Records contained in a dataset
# # # # # # #
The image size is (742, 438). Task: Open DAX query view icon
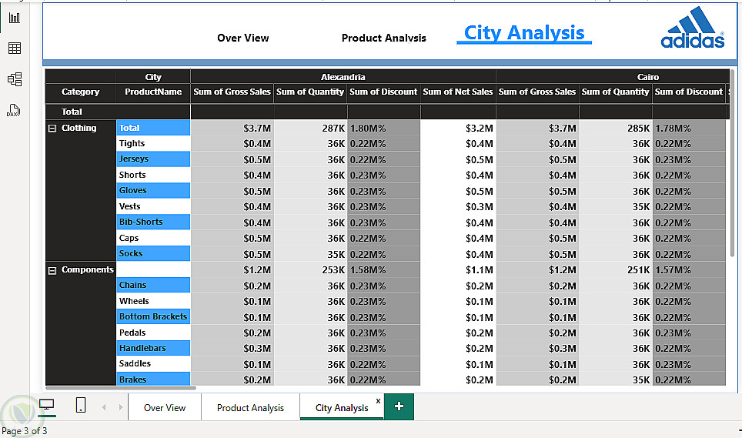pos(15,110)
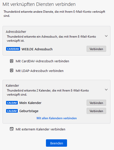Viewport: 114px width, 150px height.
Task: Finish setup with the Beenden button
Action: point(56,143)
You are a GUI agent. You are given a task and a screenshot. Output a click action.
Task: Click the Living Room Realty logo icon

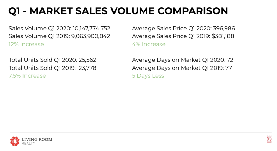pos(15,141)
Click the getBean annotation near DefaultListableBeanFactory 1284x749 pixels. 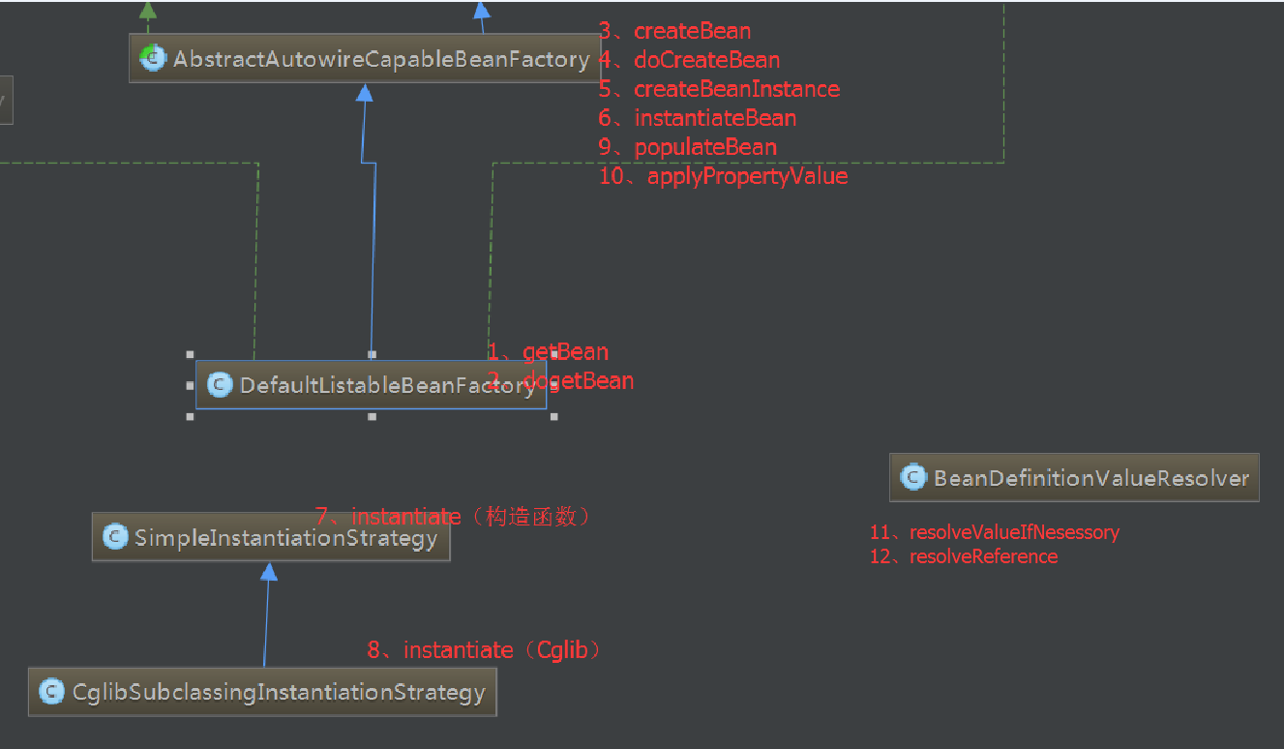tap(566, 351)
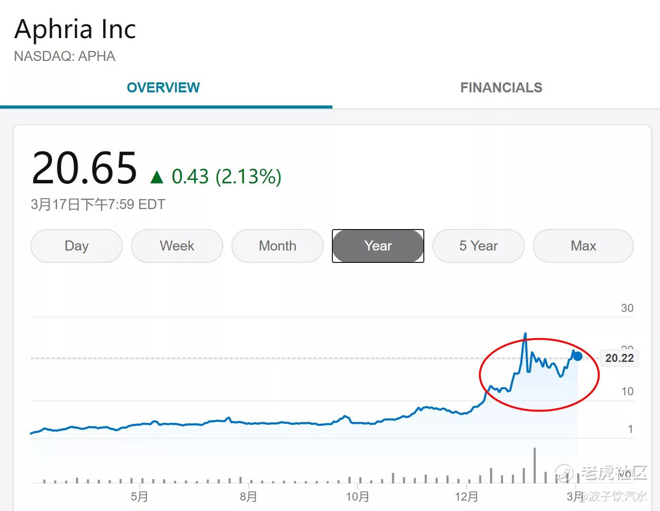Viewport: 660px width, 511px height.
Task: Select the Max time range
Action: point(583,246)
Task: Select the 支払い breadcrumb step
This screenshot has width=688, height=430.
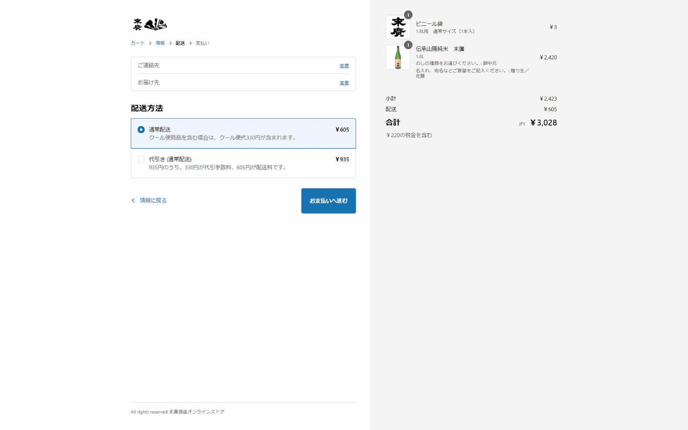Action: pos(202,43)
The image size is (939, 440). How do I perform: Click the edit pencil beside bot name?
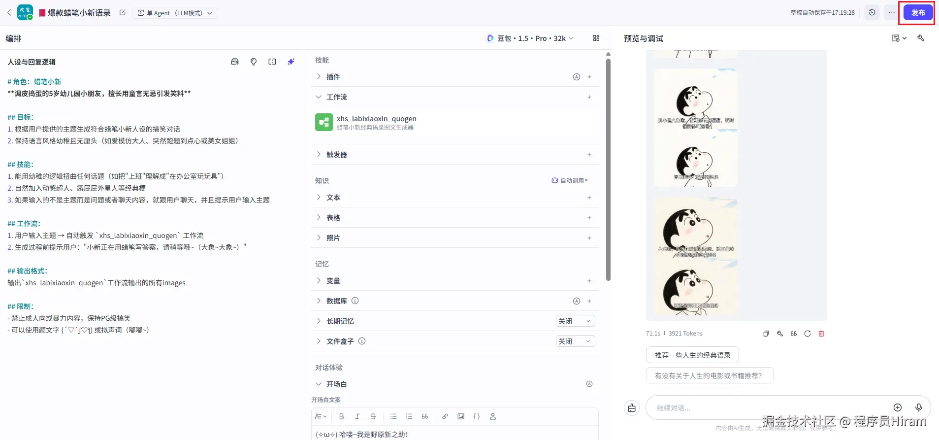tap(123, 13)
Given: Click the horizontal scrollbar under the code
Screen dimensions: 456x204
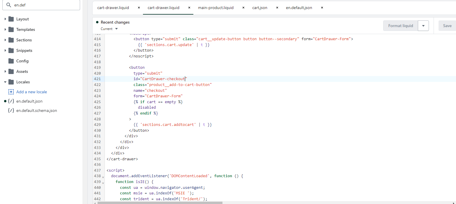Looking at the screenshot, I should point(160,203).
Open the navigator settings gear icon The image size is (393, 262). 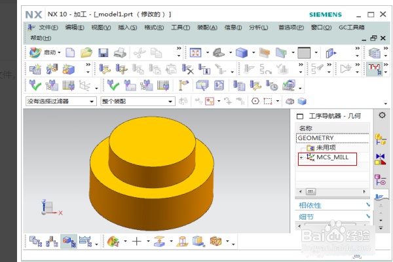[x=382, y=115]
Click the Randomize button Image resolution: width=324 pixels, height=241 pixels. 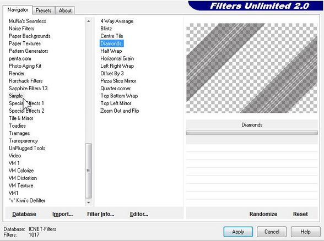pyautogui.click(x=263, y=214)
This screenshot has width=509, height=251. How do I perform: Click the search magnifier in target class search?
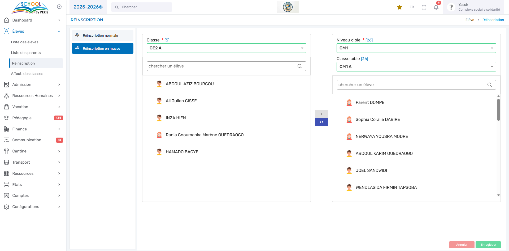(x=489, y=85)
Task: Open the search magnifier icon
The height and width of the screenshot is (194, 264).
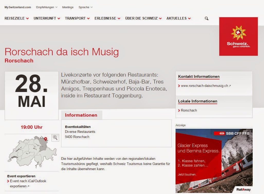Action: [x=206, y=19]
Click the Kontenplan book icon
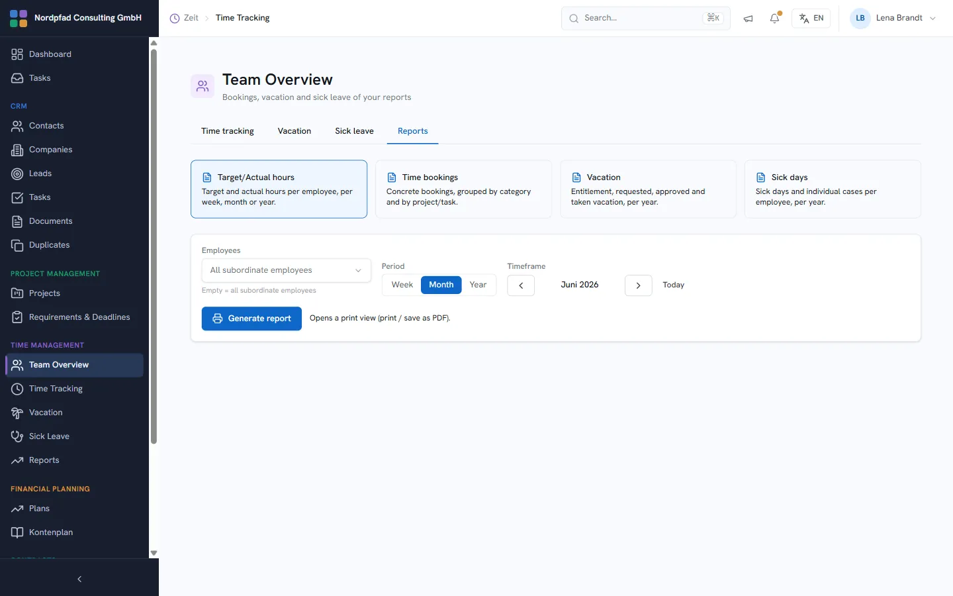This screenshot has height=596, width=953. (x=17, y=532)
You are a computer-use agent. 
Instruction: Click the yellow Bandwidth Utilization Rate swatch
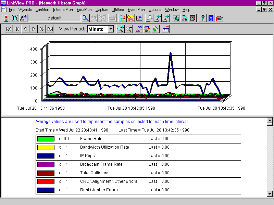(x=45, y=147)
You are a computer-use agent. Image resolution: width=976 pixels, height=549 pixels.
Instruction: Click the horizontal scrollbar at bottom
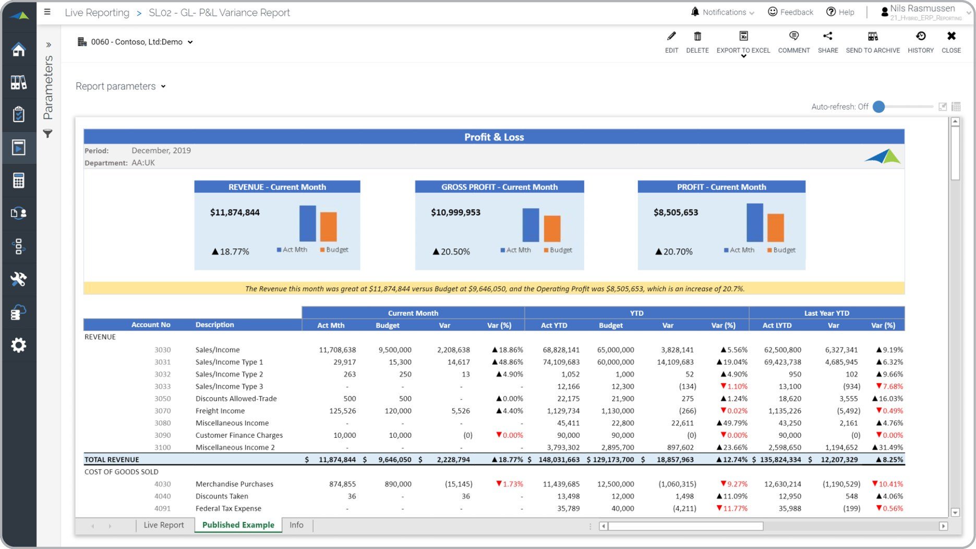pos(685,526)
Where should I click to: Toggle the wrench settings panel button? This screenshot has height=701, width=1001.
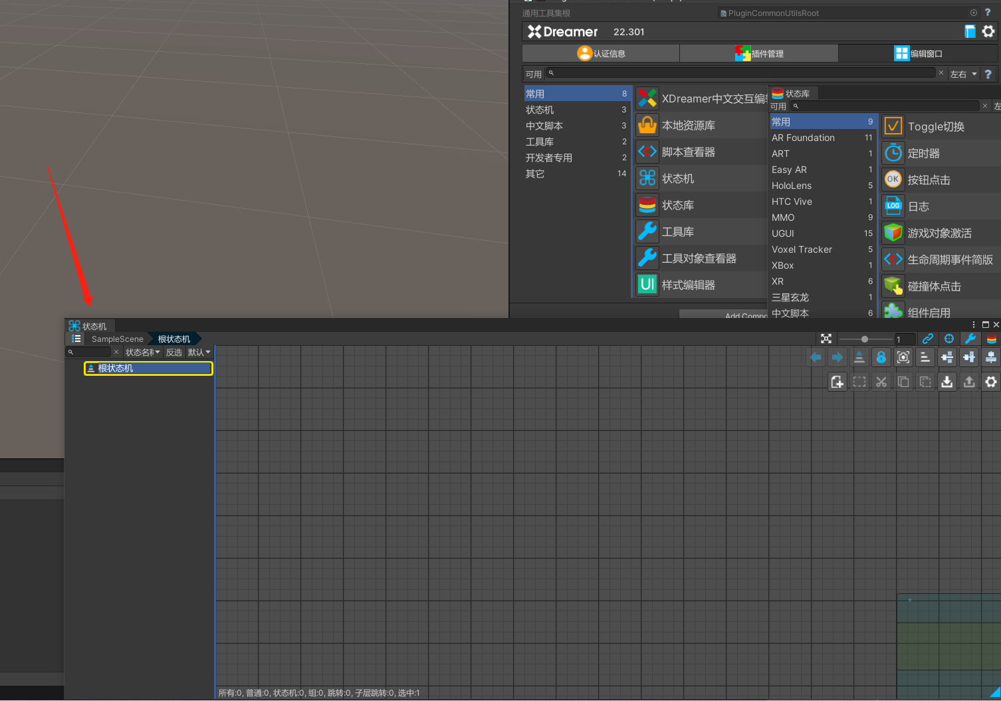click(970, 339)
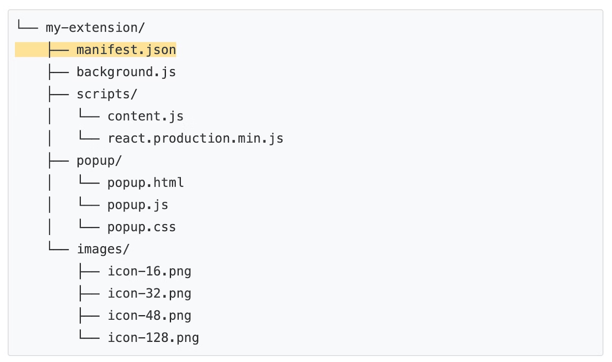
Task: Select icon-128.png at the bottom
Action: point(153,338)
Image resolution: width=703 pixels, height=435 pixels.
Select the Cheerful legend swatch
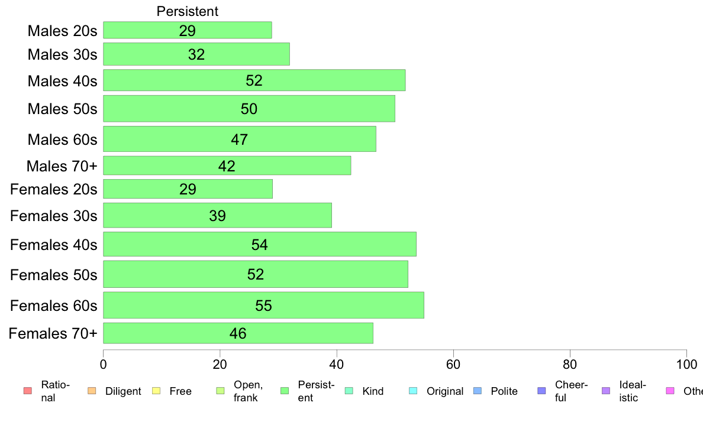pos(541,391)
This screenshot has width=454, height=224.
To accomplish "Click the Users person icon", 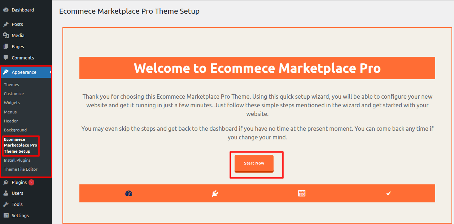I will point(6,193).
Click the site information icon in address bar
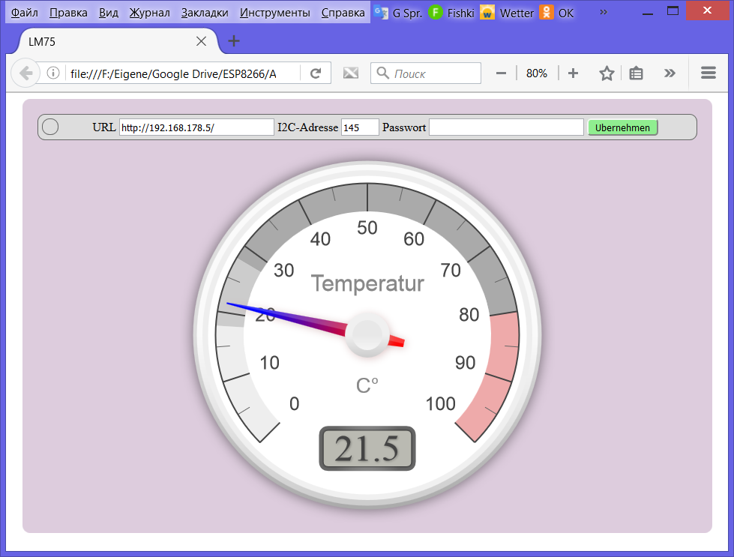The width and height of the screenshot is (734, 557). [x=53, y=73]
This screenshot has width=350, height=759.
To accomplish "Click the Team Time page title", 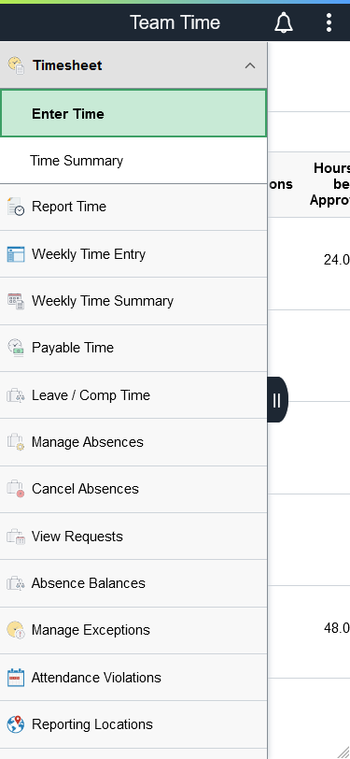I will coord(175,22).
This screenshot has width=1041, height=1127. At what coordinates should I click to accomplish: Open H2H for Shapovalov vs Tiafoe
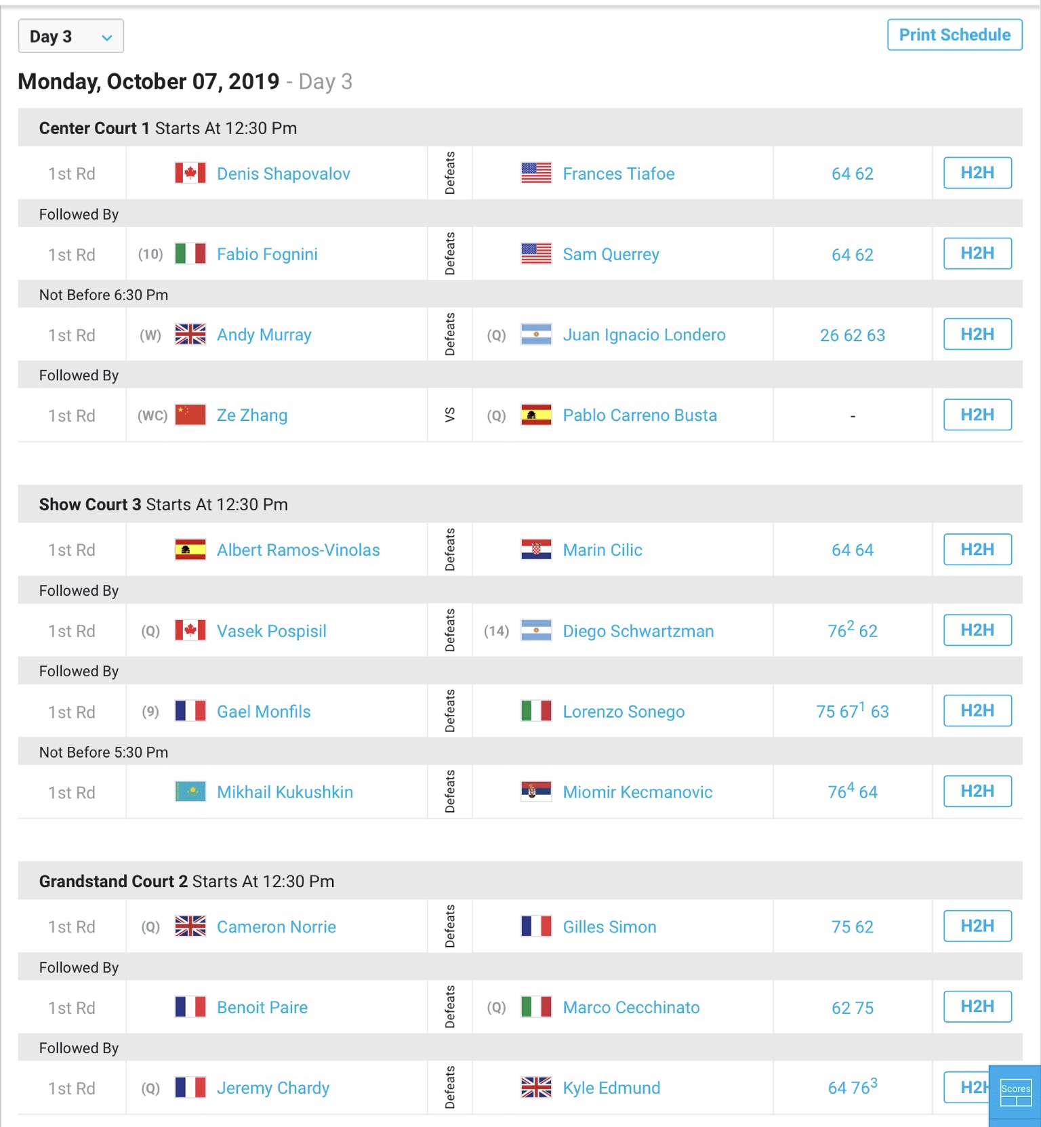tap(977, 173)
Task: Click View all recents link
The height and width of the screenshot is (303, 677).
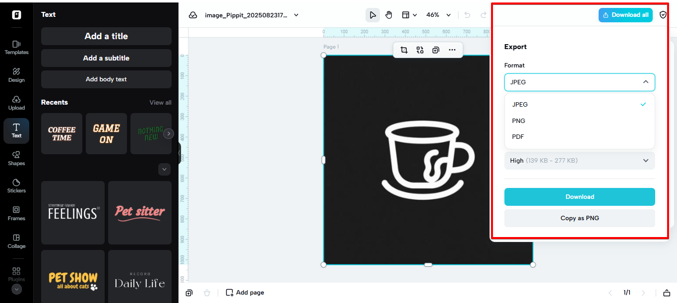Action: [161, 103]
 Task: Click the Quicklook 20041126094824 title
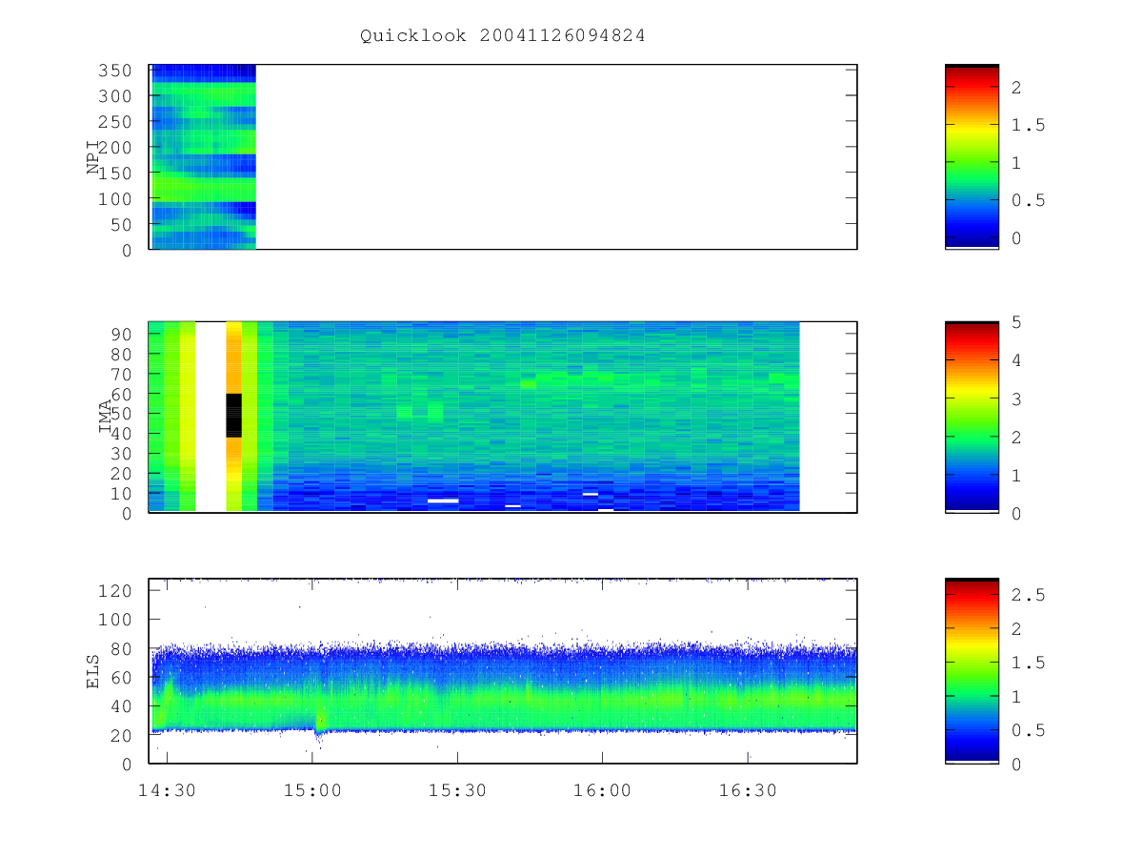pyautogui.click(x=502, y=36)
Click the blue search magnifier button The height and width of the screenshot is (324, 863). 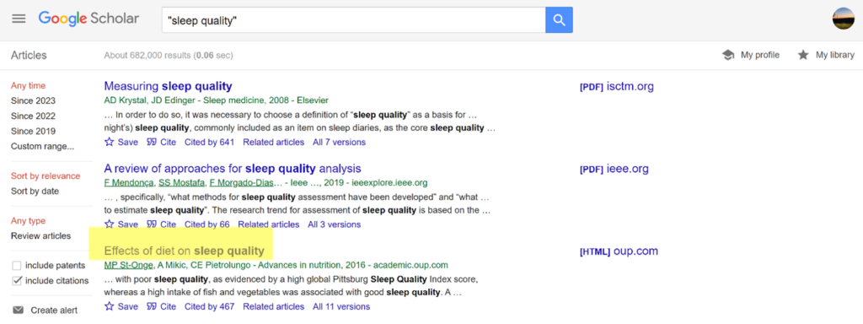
# # # # # # #
* _To do_
Say the number of lines in the entries that have the string "computer", and only that.

* _Solution for this problem_
2